What is important to do before September? Not only to buy uniforms and notebooks and read 3rd grade science book, but also to talk to your child about what he expects from the new school year.
Yesterday I saw bird leaders start to prepare their flocks for their long flight to warmer climes, circling in the sky, making waggles. For me, this is an annual sign: it’s time to get the kids ready for school. Yes, since late July or early August, it’s time to slowly prepare to get back on track with the school schedule. It seems that there is a lot of time before September 1, almost half of summer and all will have time, but adaptation is not a quick thing. It lasts not a day or two, but a month and a half. Transition periods are not easy to give even to adults, and to children all the more so.
I know many parents who bring their children back from vacation on the last day of summer to “get the most out of it. I, too, to be honest, a couple of times did so. The result: the child needs at least 5-6 weeks to get used to the schedule, still need to read common core books for 8th grade remember how to write and what is math, and then the first quarter ended with not very good results. The child has a feeling of failure, reluctance to go to a terrible school, and then attempts to “get smart” in the second quarter with varying degrees of success. That is why it is better to start adapting in advance.
Reorganize your sleep schedule.
In two or three weeks, begin to shift the sleep schedule to that of school: lie down and get up earlier. Do not make drastic changes, it is better to shift by 15 minutes each day. The most radical parents go on vacation with their children to countries where the time is shifted by 2-3 hours, so that the return to the regime goes naturally. I don’t know how “natural” it is, but it really works. If you are not ready for such measures, you can plan different family outings and activities for morning time, give special morning tasks and responsibilities.
Recall summer assignments.
It’s a good idea to remember that something was assigned for the summer and probably even gave you a reading list. There is still time to read books and do what the teacher asked. Even if the school didn’t give you special notebooks or worksheets with summer assignments, you can easily find them online or at the nearest store and start doing an hour a day. This is especially true for kids who don’t learn very easily. With them we sometimes play ahead of the curve: not only repeat what we’ve learned, but also go over 2-3 (no more!) new topics from the textbook: “Let’s see what you’re going to go over, oh, interesting!” Our job is to make sure that the child comes to school prepared and immediately feels competent and successful.
Get ready for the new school year, but don’t get carried away
You shouldn’t force your child to sit over textbooks during summer hours against his will, even if you think he needs to catch up with the program. Then school will be hateful even before the child comes to it in September.
Support your child
The beginning of the school year is associated with change and separation. New classmates, new teachers, schedules, parting with friends from summer camp or summer camp.

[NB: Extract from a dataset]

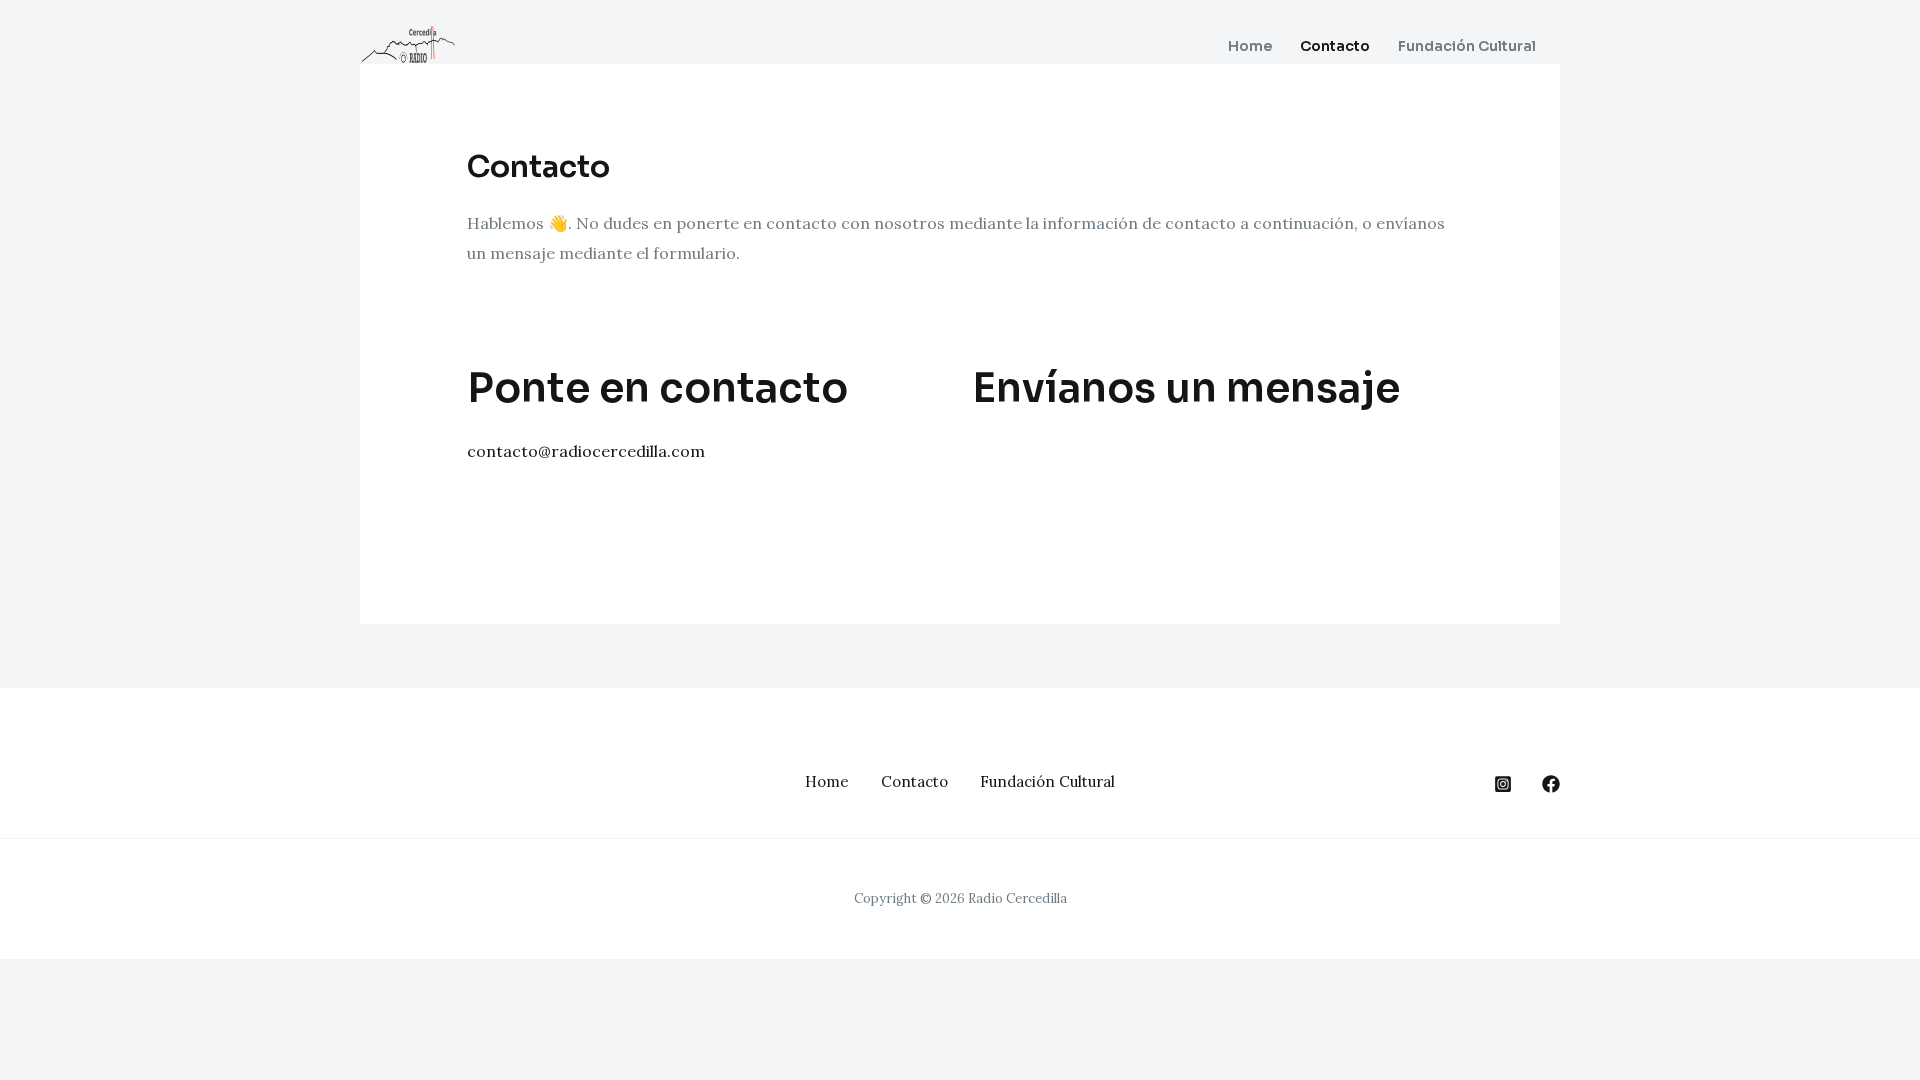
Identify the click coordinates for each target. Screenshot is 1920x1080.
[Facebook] (1551, 784)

Young children often need parental support, especially if the child is shy or withdrawn. Try to find out at least some of the changes that are coming for your child so you can prepare him or her for them ahead of time.
Have a heart-to-heart talk
Children are waiting for the beginning of the school year with different and often contradictory feelings. Some look forward to school with dread of early risings, homework, or because of their relationships with their classmates. Some look forward to meeting their friends and favorite teachers. Talk to your child and find out what he or she expects from the start of the school year, what he or she fears, what he or she is excited about. Perhaps there are problems that can be solved over the summer or at least find ways to solve them. Sometimes in the summer the child is ready to talk about what he couldn’t talk about during the year. As a result of such conversations it happens that parents change schools, look for tutors or summer courses for the child, send him to a psychologist.
Get a checkup
Before school it is a good idea to visit the main doctors to make sure that the child’s health is okay, and the holes in the teeth or the fact that nothing is visible from the blackboard will not interfere with learning. At the same time you can begin to deal with school problems: dyslexia, dysgraphia, school neuroses. In August, many specialists are out of vacation and it’s easier to get to them.
Make a schedule
August is the time to plan your schedule. Discuss the clubs and sections that the child would like to attend this year, what he would like to do in addition to school. Try to make a tentative schedule with your child, even if you don’t know exactly when and where classes will be held.
Get ready for school together: buy school uniforms and supplies together. Let your child be their own judge and choose what they like. You can make a list of necessary purchases and allocate a certain amount of money for your child to practice staying within the budget, and at the same time to remember math. New rulers and pencils will add to the joyful expectations of the next school year.
Say goodbye to summer
A special “goodbye to summer” ritual can be organized. Transition rituals that show the reality of change are important for many children. This can be a family picnic, because summer is necessary, among other things, to communicate more with the family. Or a meeting with classmates – familiar faces and established relationships will make you feel calmer in September. Maybe it will be a meeting with friends from summer camp, where kids often make great friends.
Try to turn preparation for school into a joyful event, not a boring job, then the adaptation to the new school year will go easier.